L’opera era stata realizzata da un certo Ignazio Marabitti nel 1778, che nessuno sapeva chi fosse, ma che sicuramente a fare lavoretti con il Das era meglio di tutti noi messi assieme. Lì per lì ci preoccupammo per un serpente, pure lui di pietra, stava per dare in pieno petto al signor Genio, ma il prof. ci disse che questa in realtà è un'antichissima simbologia che significa "infondere conoscenza".

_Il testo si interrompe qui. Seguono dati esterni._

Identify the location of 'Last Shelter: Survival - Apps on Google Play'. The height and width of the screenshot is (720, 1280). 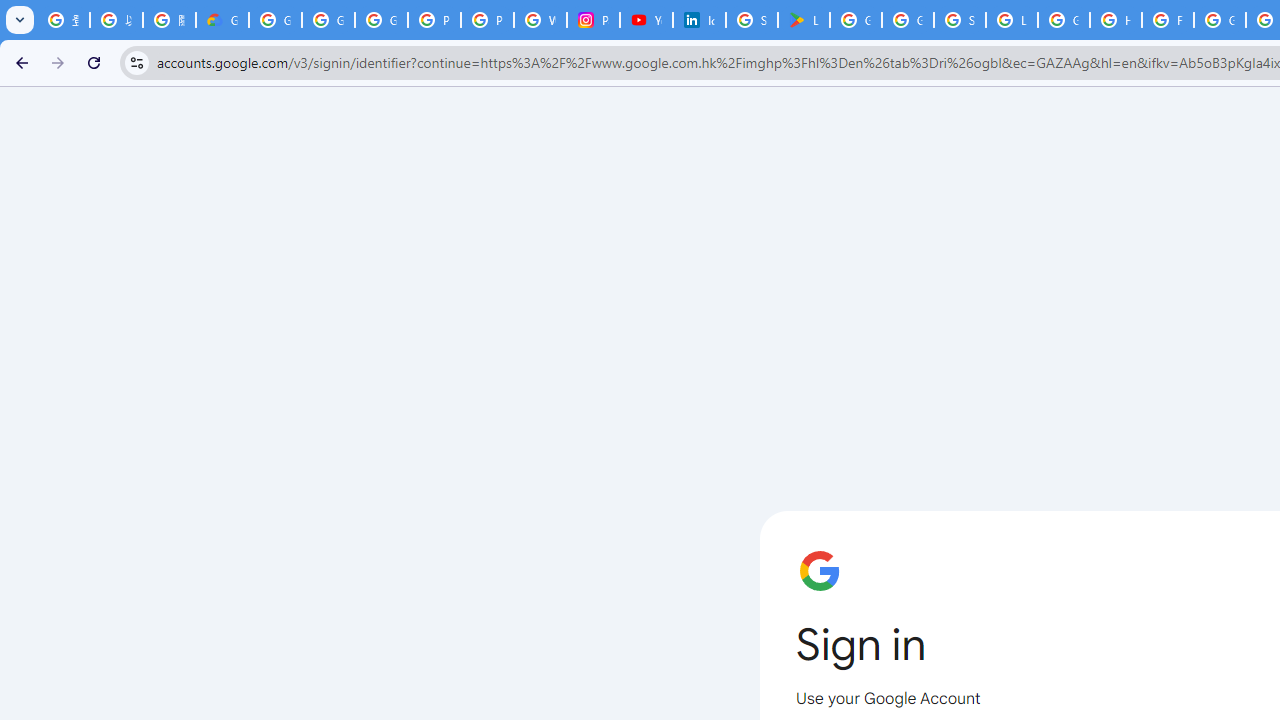
(803, 20).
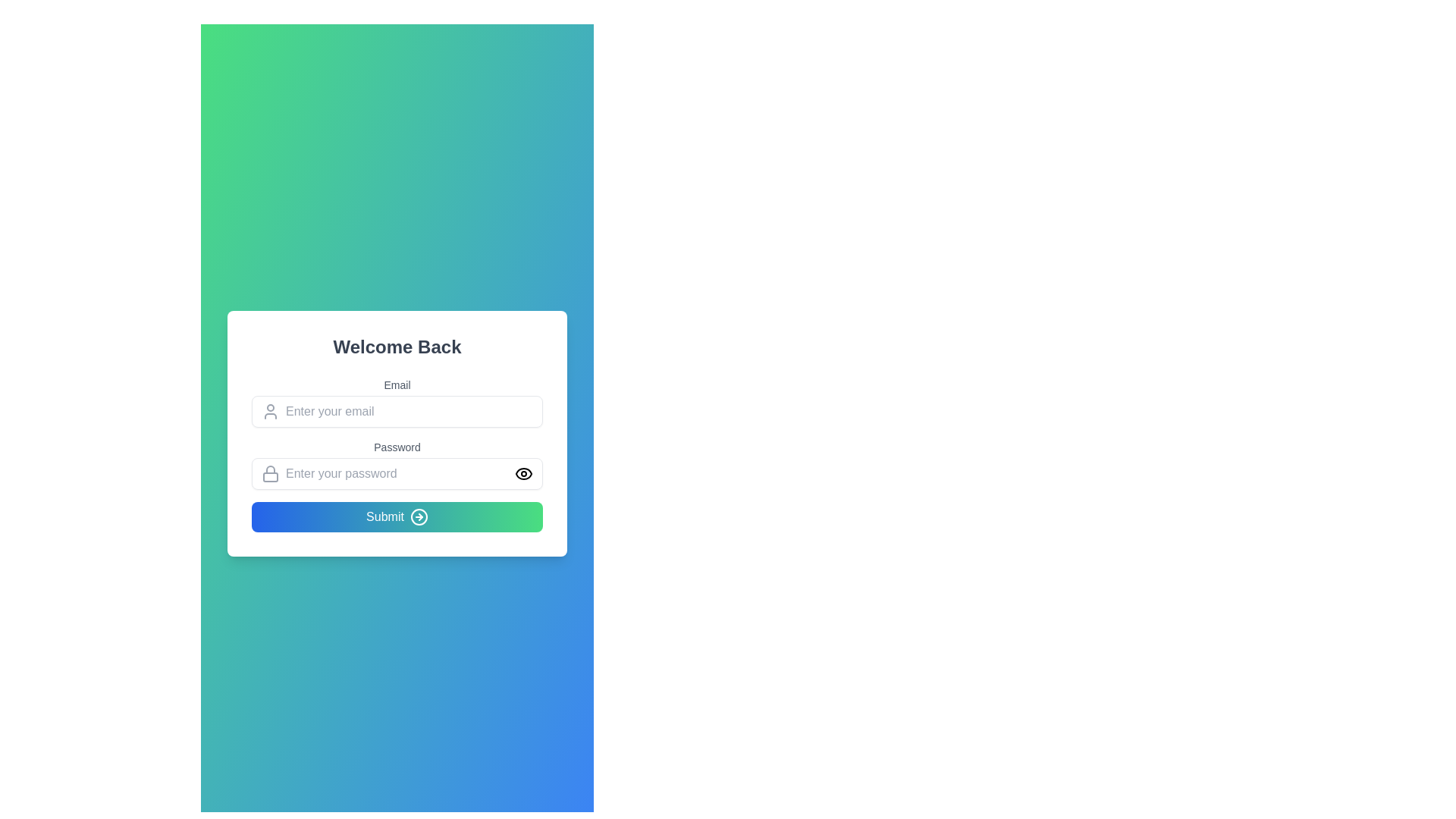  I want to click on the circular vector graphic component that is part of the circular arrow icon located just to the right of the 'Submit' button in the login form, so click(419, 516).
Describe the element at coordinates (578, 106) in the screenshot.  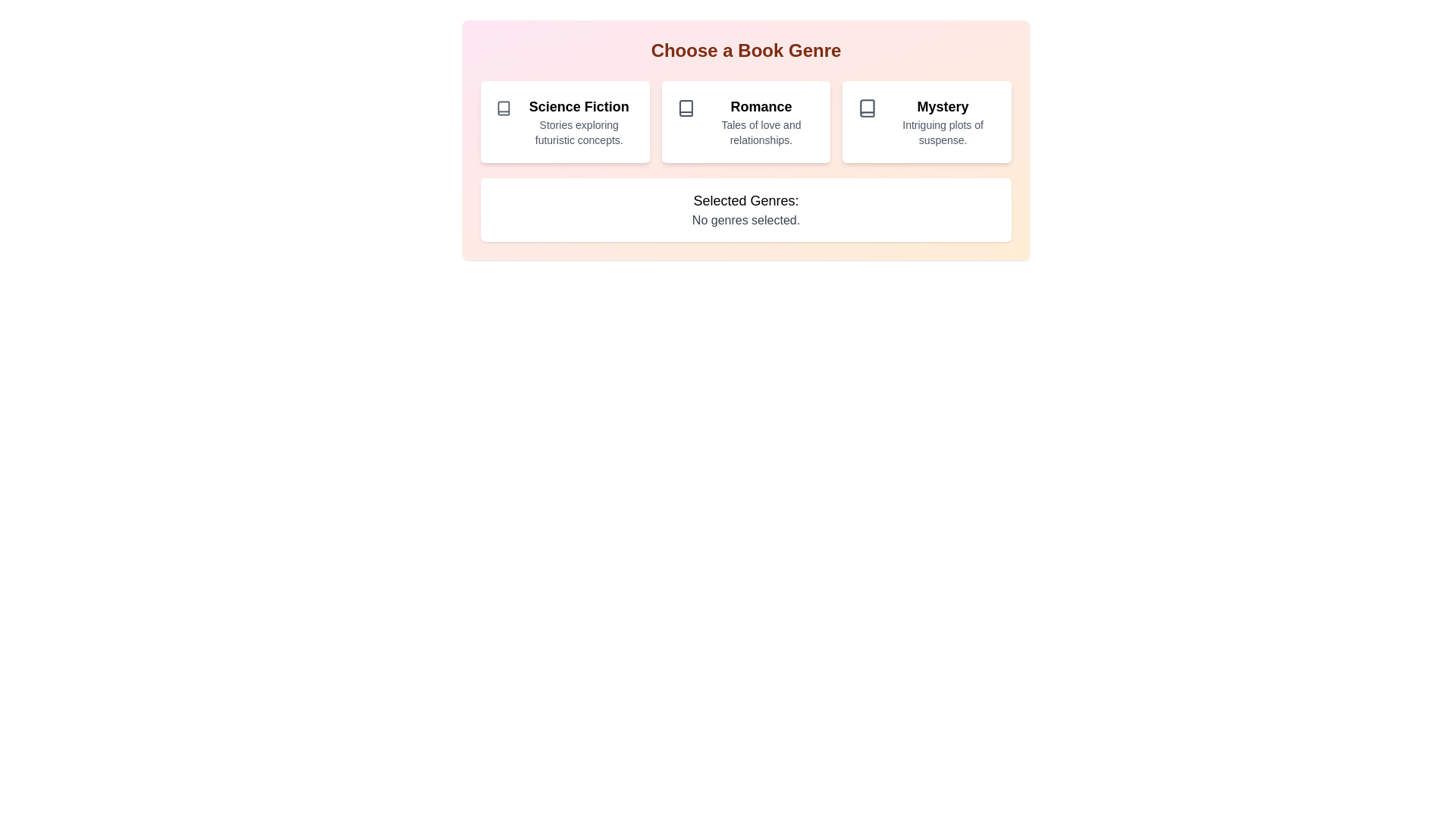
I see `the 'Science Fiction' label, which is prominently displayed in bold above the descriptive text within the genre card layout, located in the 'Choose a Book Genre' section` at that location.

Infine, dopo tanto camminare, ci trovammo di fronte una gabbia. La maggior parte di noi non aveva mai visto un leone… e forse era meglio che non lo vedevamo. Ciccio si chiamava, era la mascotte di Palermo, ed era più magro del signor Papa, a e tratti anche più disperato.

Non era quello il posto per il re della foresta: quello manco re della sua gabbia sembrava. Senza dire nulla capimmo che forse era il caso di uscire i panini e farli assaggiare a Ciccio. «È inutile» però disse un signore fermo a guardare anche lui il leone.

«La verità è che si seccò pure a campare». Dopo tanti anni venni a sapere che gli era seccato veramente a campare e che si era lasciato morire poco dopo, ma in un altro posto.

Saliti sul pulmino un po' tristi, Carollo - che non pensava più ai fazzolettini manco per niente - ebbe che fare una domanda a Terranova: «Professò… ma secondo lei, se nasce un altro Colonna gliela fa una statua al leone Ciccio?». «Chi lo sa, Carollo. Magari se trova una fidanzata bella come la tua, vedrai che gliela regala…».